Running at the Regal Theatre from Thursday, October 23, until Saturday, November 2, Brazouka is a fabulous, furious fusion of Latin dance and music. To get the lowdown, we spoke to writer and lead producer Pamela Stephenson-Connolly.
What is Brazouka in a nutshell?
“It’s a dance show,” says Pamela Stephenson-Connolly, famed comedian and television presenter and, lest we forget, wife to the beloved Billy. “It’s a very commercial dance show. It’s very contemporary because Brazilians now, if you go to Sao Paulo, even Rio and you dance in a main central place like a club or something you’re going to be dancing to a Zouk remix of Ke$ha, Adele, Katy Perry even. Kind of more interesting than what you would imagine, it’s not so ethnic, not something that is a little bit alien.”
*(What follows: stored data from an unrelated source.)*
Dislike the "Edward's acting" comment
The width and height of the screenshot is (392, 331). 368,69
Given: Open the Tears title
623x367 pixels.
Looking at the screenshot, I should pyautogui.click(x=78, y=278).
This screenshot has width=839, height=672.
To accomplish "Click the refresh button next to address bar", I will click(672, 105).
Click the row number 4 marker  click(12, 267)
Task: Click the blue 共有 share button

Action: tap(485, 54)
Zouk – specifically LambaZouk – is the key dance style used in the production. “It comes from Lambada. Lambada was very fashionable a few years ago and then it went out of fashion but of course everyone didn’t stop dancing it. In Brazil they started dancing it to Zouk music from the Caribbean, so LambaZouk reflects that. It’s turned into this dance – sensual but also incredibly playful, skilled, very athletic, very concerned with partner connection. There’s also a very cheeky way to dance it: if you’re dancing with a guy, you’ll be doing a turn and there will be another hand there and the guys kind of steal you from each other. They jump all over the dance floor and steal you and play. It’s just delicious.”
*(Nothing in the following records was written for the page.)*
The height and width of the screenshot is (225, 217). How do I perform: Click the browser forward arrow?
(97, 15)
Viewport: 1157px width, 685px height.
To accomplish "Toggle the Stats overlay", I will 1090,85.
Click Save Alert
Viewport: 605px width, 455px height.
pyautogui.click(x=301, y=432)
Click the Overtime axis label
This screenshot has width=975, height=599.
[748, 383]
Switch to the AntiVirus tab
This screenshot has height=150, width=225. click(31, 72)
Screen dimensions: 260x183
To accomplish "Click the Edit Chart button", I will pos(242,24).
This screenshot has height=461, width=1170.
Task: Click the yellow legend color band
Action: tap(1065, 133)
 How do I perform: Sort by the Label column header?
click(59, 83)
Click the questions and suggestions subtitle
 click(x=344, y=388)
The show tells the story of lead dancer Braz Dos Santos, whose life was taken him from hard labour in a Brazilian fishing fleet to the world stage. “His story stood out, he had no educational opportunities, didn’t go to school because his family needed him to work as a child to make money for the family, so he still can’t read or write, but he was sent to sea, and after the fishing trips he would follow the older men back to the local bordello. He wasn’t allowed in but peeking through the window he saw the birth of Lambada. A lot of these dances started in bordellos – the tango started in bordellos – and the idea was to get the boys hot and so it wouldn’t take long – time was a premium. Eventually the dance became popular on the street, on the beaches, in the bars and he learned to dance. And one day he got tapped on the shoulder when he was dancing barefoot in this beach bar by this stranger who said, ‘Would you like to come to Paris and dance Lambada there?’ He didn’t know what Paris was!”
The show also has a strong supernatural theme running through it, dealing with the religions and folk beliefs of Brazil. “His father was a shaman in the Candomble religion, which is the religion the Africans brought to Portugal. So I’ve woven in all the stories of the orishas, the gods of Candomble, into the story. The story works on a lot of different layers.”